> EXERCISE REQUIREMENTS: An exact repetition of all the entries that follow is required.

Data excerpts
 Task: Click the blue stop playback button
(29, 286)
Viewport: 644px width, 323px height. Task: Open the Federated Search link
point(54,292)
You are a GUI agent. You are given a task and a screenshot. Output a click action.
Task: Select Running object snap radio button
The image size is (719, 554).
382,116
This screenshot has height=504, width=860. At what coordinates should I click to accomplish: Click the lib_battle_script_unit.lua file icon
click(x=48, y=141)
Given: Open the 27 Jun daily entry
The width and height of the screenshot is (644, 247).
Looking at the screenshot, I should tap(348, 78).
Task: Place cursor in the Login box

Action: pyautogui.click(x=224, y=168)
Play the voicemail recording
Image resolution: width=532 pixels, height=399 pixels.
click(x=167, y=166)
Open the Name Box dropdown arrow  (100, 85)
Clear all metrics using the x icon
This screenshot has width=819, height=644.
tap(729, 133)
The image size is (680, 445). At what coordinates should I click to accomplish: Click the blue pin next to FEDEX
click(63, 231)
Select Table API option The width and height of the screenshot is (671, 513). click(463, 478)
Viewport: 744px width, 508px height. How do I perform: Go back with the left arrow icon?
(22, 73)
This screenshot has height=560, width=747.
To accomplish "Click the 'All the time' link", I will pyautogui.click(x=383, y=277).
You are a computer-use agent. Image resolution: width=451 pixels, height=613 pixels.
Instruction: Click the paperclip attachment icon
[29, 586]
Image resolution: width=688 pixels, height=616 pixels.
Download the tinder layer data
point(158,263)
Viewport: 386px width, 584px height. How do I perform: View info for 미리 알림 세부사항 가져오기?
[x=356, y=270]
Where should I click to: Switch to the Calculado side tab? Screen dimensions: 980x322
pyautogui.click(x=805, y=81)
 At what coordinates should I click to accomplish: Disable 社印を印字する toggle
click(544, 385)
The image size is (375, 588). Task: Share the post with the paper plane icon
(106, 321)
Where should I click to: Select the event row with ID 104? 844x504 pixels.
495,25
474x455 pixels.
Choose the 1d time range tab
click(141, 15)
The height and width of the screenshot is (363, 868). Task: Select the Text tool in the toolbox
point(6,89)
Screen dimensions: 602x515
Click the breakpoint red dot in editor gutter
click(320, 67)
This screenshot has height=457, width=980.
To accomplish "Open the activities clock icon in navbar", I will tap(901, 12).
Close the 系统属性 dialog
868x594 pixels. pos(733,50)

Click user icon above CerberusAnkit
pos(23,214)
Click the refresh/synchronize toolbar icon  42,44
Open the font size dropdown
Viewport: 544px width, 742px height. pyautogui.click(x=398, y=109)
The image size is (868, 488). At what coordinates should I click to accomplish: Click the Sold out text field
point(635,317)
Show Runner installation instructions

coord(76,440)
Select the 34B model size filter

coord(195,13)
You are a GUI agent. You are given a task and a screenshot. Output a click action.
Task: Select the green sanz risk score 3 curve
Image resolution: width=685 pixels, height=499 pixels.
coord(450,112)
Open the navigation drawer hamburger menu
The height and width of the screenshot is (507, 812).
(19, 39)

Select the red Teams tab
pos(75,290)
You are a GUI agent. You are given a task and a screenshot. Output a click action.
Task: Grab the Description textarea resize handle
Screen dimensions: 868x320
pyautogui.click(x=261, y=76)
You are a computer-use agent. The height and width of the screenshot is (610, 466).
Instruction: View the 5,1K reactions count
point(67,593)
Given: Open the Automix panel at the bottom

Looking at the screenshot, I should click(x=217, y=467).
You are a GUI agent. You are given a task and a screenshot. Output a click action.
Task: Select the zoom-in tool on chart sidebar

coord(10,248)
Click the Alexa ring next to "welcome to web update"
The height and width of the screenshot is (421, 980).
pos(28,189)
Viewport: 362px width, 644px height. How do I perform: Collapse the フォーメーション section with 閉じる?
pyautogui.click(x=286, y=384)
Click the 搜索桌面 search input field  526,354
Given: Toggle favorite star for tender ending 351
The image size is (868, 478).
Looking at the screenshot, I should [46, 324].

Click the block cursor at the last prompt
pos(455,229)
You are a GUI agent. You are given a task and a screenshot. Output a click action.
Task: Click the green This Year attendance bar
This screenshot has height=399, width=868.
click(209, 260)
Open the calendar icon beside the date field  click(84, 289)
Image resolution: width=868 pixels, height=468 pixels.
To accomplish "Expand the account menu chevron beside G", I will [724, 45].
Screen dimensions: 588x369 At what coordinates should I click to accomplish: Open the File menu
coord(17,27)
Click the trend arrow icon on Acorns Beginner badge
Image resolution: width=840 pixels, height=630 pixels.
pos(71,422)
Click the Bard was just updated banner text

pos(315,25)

> TASK RESULT:
 Task: Click the blue stop playback button
(29, 286)
Viewport: 644px width, 323px height. Task: Open the Federated Search link
point(54,292)
You are a GUI agent. You are given a task and a screenshot. Output a click action.
Task: Select Running object snap radio button
The image size is (719, 554).
382,116
This screenshot has height=504, width=860. At what coordinates should I click to accomplish: Click the lib_battle_script_unit.lua file icon
click(x=48, y=141)
Given: Open the 27 Jun daily entry
The width and height of the screenshot is (644, 247).
Looking at the screenshot, I should tap(348, 78).
Task: Place cursor in the Login box

Action: pyautogui.click(x=224, y=168)
Play the voicemail recording
Image resolution: width=532 pixels, height=399 pixels.
click(x=167, y=166)
Open the Name Box dropdown arrow  (100, 85)
Clear all metrics using the x icon
This screenshot has width=819, height=644.
tap(729, 133)
The image size is (680, 445). At what coordinates should I click to accomplish: Click the blue pin next to FEDEX
click(63, 231)
Select Table API option The width and height of the screenshot is (671, 513). click(463, 478)
Viewport: 744px width, 508px height. How do I perform: Go back with the left arrow icon?
(22, 73)
This screenshot has height=560, width=747.
To accomplish "Click the 'All the time' link", I will pyautogui.click(x=383, y=277).
You are a computer-use agent. Image resolution: width=451 pixels, height=613 pixels.
Instruction: Click the paperclip attachment icon
[29, 586]
Image resolution: width=688 pixels, height=616 pixels.
Download the tinder layer data
point(158,263)
Viewport: 386px width, 584px height. How do I perform: View info for 미리 알림 세부사항 가져오기?
[x=356, y=270]
Where should I click to: Switch to the Calculado side tab? Screen dimensions: 980x322
pyautogui.click(x=805, y=81)
 At what coordinates should I click to accomplish: Disable 社印を印字する toggle
click(544, 385)
The image size is (375, 588). Task: Share the post with the paper plane icon
(106, 321)
Where should I click to: Select the event row with ID 104? 844x504 pixels.
495,25
474x455 pixels.
Choose the 1d time range tab
click(141, 15)
The height and width of the screenshot is (363, 868). Task: Select the Text tool in the toolbox
point(6,89)
Screen dimensions: 602x515
Click the breakpoint red dot in editor gutter
click(320, 67)
This screenshot has height=457, width=980.
To accomplish "Open the activities clock icon in navbar", I will tap(901, 12).
Close the 系统属性 dialog
868x594 pixels. pos(733,50)

Click user icon above CerberusAnkit
pos(23,214)
Click the refresh/synchronize toolbar icon  42,44
Open the font size dropdown
Viewport: 544px width, 742px height. pyautogui.click(x=398, y=109)
The image size is (868, 488). At what coordinates should I click to accomplish: Click the Sold out text field
point(635,317)
Show Runner installation instructions

coord(76,440)
Select the 34B model size filter

coord(195,13)
You are a GUI agent. You are given a task and a screenshot. Output a click action.
Task: Select the green sanz risk score 3 curve
Image resolution: width=685 pixels, height=499 pixels.
coord(450,112)
Open the navigation drawer hamburger menu
The height and width of the screenshot is (507, 812).
(19, 39)

Select the red Teams tab
pos(75,290)
You are a GUI agent. You are given a task and a screenshot. Output a click action.
Task: Grab the Description textarea resize handle
Screen dimensions: 868x320
pyautogui.click(x=261, y=76)
You are a computer-use agent. The height and width of the screenshot is (610, 466).
Instruction: View the 5,1K reactions count
point(67,593)
Given: Open the Automix panel at the bottom

Looking at the screenshot, I should click(x=217, y=467).
You are a GUI agent. You are given a task and a screenshot. Output a click action.
Task: Select the zoom-in tool on chart sidebar

coord(10,248)
Click the Alexa ring next to "welcome to web update"
The height and width of the screenshot is (421, 980).
pos(28,189)
Viewport: 362px width, 644px height. How do I perform: Collapse the フォーメーション section with 閉じる?
pyautogui.click(x=286, y=384)
Click the 搜索桌面 search input field  526,354
Given: Toggle favorite star for tender ending 351
The image size is (868, 478).
Looking at the screenshot, I should [46, 324].

Click the block cursor at the last prompt
pos(455,229)
You are a GUI agent. You are given a task and a screenshot. Output a click action.
Task: Click the green This Year attendance bar
This screenshot has height=399, width=868.
click(209, 260)
Open the calendar icon beside the date field  click(84, 289)
Image resolution: width=868 pixels, height=468 pixels.
To accomplish "Expand the account menu chevron beside G", I will [724, 45].
Screen dimensions: 588x369 At what coordinates should I click to accomplish: Open the File menu
coord(17,27)
Click the trend arrow icon on Acorns Beginner badge
Image resolution: width=840 pixels, height=630 pixels.
pos(71,422)
Click the Bard was just updated banner text

pos(315,25)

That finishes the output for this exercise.